I went to TJ Maxx and got him new underwear. I picked up some extra socks, a new pair of slippers, a couple of sets of pajamas, and a new velour bathrobe that he loved to lounge around in . . . and that he considered the height of luxury.
These gifts were all practical, and not sentimental, but very much appreciated - because they were the kinds of gifts he and grandma had given me for so many years.
Old Western Novels
One gift I got my Grandpa one birthday (it wasn't his 80th, but close) was a stack of Louis L'Amour and Zane Grey Western novels. He wasn't much of a reader otherwise, but I knew he'd like these. As a kid, I enjoyed Louis L'Amour, but Zane Grey was in the "old guy" category for me, but I liked that reading Westerns was something I had in common with my grandfather.
If you haven't read, or even heard of, these authors, they wrote literary "cowboy" westerns before, during, and after the Golden Age. Like many novels from that time, what was once considered pulp is now considered quality Americana.
Many Zane Greys are out of print. If you do get him a used copy, dress it up nicely and point out that it is pretty rare now. You could even say it's an antique—that's likely to get a laugh!
Photographs and a Scrapbook
Are there family photographs the man who is turning eighty hasn't seen yet—or hasn't seen in many years?
Do you have new photos of family and friends he'd like to see? If not, take some.
Then have copies made. Enlarge them. Frame them. If he's tech-savvy—and some 80-year-olds these days are—make digital copies and load them onto a digital photo album.
Or assemble a physical photo album of visual memories that he can pore over for hours.

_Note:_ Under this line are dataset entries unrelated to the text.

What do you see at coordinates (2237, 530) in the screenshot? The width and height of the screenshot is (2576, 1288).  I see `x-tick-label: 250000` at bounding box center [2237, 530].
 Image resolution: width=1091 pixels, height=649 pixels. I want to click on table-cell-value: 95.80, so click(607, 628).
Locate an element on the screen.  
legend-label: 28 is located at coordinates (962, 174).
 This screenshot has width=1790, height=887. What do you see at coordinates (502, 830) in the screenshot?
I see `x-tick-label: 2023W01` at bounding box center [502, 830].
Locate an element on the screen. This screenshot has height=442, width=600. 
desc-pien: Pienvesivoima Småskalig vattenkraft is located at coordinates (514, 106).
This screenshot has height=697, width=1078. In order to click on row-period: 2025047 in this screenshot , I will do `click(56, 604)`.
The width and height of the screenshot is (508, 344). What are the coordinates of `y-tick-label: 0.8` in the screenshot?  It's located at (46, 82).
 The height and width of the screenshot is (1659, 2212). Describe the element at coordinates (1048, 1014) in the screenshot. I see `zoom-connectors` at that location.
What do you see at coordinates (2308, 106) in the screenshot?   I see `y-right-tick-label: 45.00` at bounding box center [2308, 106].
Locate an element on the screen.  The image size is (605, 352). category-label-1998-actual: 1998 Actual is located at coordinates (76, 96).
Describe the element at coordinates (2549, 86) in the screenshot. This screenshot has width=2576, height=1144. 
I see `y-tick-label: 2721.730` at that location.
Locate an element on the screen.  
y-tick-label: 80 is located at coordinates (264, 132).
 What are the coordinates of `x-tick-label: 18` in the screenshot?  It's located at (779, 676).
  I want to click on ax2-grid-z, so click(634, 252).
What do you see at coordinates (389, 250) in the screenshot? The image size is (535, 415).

In addition to the photos, a leather-bound scrapbook containing old letters, photos and nostalgic documents is even better. Include your own thoughts, or gather quotes from friends. You can create a personalized book he will delight in. It won't take much time and it will mean hours of future entertainment for him and his family.
Books About History
I learned something talking to my grandpa about the days of yore, and reading history books focused on that era. The generation that grew up during the Great Depression and World War II pulled together and, with their children, laid the foundations of what we now know as the modern middle class.
A nostalgia gift can help your gentleman recall the better parts of those times with fondness and sentiment, and maybe even a new perspective, especially on the Great Depression.
In Something Funny Happened on My Way to My 80th Birthday, the author recalls old stories of being a child during the Great Depression, living through World War II and other anecdotes of the past through personal vignettes and poems.
Lastly, even if your gentleman octogenarian is not very religious, there's a good chance he doesn't hold with "all that religious apathy nonsense."
In other words—he'd love a gift that signifies his faith. If he's Catholic, for example, give him a beautiful cross.
A symbol of his faith will be meaningful and make him truly glad to receive your gift, whether or not he's very religious.
What About a Surprise Party?
While this isn't a story about my grandpa—it's about his wife—I think it's still relevant.
When my grandmother turned 80, we did something that shocked her: we gave her a surprise birthday party. The whole family was there, including many people she hadn't seen in years. Grandma was the kind of person who took care of others. It never occurred to her that people would fuss about her that much.
She's gone now, but I have such wonderful pictures of her with a glowing smile at her 80th birthday party.
We never did organize a surprise party for my grandfather, who passed away at 99. But we did have many parties on his later milestones, and he had a ball.
I found the elderly men in my grandpa's circle to be very social people—in a laconic way. They liked a fuss made about them. Something as simple as ribbons, mylar balloons, personalized mint tins, Dean Martin music, old photo albums and a cake with friends and family gathered around can create a warm party atmosphere. And if young people in the family are there dancing, all the better!